Kommentar zum Vorschlag einer Änderung des Grundgesetzes
von Dr. Jörg Baumann und Dr. Sabine Breun, 7. April 2020
In der augenblicklichen Ausnahmesituation ist es unverantwortlich, über Änderungen unseres lange-erprobten Grundgesetzes nachzudenken.
Wir sind Virologen, wir sind Wissenschaftler, wir sind Firmengründer, und wir sind auch Bürger einer demokratischen Republik. Als letztere äußern wir uns heute.
Mehrere Medien berichteten, dass der Bundestagspräsident eine Änderung des Grundgesetzes anregt, um ein verkleinertes „Notparlament“ zu ermöglichen.
Als Bürger einer Demokratie sehen wir dies mehr als kritisch. Unser Land befindet sich in einer Ausnahmesituation.
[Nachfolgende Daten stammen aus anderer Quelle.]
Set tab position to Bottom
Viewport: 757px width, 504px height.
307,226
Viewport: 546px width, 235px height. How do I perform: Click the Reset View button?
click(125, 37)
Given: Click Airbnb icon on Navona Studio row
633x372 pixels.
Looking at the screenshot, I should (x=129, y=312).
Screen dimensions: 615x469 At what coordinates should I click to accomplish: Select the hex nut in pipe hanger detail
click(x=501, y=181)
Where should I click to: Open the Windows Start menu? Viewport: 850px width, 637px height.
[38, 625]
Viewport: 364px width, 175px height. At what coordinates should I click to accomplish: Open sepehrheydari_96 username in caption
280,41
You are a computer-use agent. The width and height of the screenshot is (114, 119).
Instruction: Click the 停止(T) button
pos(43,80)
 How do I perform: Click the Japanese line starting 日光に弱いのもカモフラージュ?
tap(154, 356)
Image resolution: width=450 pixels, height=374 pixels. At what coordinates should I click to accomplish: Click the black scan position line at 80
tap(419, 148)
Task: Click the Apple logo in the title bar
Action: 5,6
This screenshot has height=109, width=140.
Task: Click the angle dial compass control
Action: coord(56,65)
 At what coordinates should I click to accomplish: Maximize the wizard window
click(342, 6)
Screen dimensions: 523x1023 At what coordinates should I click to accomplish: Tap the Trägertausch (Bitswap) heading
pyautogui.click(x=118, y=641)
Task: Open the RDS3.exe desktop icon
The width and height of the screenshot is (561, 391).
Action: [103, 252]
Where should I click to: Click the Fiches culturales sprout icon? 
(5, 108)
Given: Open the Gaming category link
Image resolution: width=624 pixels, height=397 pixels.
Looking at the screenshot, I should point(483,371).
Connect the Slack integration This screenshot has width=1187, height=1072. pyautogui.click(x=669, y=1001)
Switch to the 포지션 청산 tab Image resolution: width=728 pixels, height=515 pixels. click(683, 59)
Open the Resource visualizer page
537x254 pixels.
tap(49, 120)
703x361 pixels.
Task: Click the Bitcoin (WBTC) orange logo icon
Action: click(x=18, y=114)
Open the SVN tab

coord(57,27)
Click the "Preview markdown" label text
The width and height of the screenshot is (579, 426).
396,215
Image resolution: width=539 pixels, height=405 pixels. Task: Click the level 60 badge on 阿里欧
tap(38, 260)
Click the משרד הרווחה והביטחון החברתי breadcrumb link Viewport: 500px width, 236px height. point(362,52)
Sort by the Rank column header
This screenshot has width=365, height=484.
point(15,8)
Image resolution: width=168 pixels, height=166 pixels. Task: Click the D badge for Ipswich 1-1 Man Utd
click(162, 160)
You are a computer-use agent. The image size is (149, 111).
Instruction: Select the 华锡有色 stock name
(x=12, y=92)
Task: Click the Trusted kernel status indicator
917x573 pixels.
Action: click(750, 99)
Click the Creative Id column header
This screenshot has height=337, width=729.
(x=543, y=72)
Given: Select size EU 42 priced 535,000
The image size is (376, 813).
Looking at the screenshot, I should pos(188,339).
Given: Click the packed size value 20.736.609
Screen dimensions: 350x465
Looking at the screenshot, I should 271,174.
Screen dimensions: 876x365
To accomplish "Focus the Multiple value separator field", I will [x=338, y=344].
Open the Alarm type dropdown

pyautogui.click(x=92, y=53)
Das Grundgesetz liefert alle notwendigen Voraussetzungen dafür, dass die Bundesregierung, das Parlament und die Landesregierungen im Sinne der Bundesrepublik und ihrer Bürger agieren können. Es gibt keinen Grund, an die Basis unserer Demokratie zu rühren!
Sollte sich im Laufe der aktuellen Krise herausstellen, dass die existierenden Gesetze und Mechanismen nicht für zukünftige Situationen gerüstet sind, dann kann dies in einem geregelten parlamentarischen Prozess, eventuell unter Einbeziehung der Wähler, geregelt werden. Verfassungsänderungen in Zeiten der Krise sind falsch. Bitte lernen Sie aus der Vergangenheit!
Wenn der Bundestagspräsident ein kleineres Parlament bevorzugt, dann können wir das nachvollziehen. Ein kleineres Parlament ist entscheidungsfreudiger, beweglicher, kostengünstiger und weniger von parteipolitischer Ranküne geprägt. Dazu braucht es kein „Notparlament“, aber ebenfalls eine Verfassungsänderung; diese aber bitte mit gebührendem Abstand zu der augenblicklichen Krisensituation.
Wir haben eine Mischung aus Verhältnis- und Mehrheitswahlrecht. Gut so. Wenn einzelne Personen vom Wähler unterstützt werden, dann ist dem nichts entgegenzusetzen. Wer mit Argumenten überzeugt, kann und soll gewählt werden. Wenn aber eine Parteienliste aufgestellt wird, die den Listeninhabern durch Zweitstimmenanteile eine Bevorzugung beim Einzug ins Parlament gewährt, dann hat unser Wahlsystem ein Problem: Jede/r direkt gewählte Kandidat/in wird obenauf gesetzt. Das bläht das Parlament auf. Gegen dieses Problem gibt es eine einfache Lösung: Parteien erhalten Parlamentssitze gemäß der Zweitstimmenanteile. Direktmandate werden zuerst vergeben, dann folgen die Kandidat/innen nach ihrer Listenplatzierung. Kein einziges „Überhangmandat“ ist notwendig.
Unser Aufruf an die Parlamentarier: Bitte werden Sie Ihrer Verantwortung gerecht.
Wir sind uns sicher, daß der Bundestag eine digitale Möglichkeit der Tagung finden wird, oder die Sitzung aufsplittet, so daß der notwendiger Abstand gewahrt werden kann.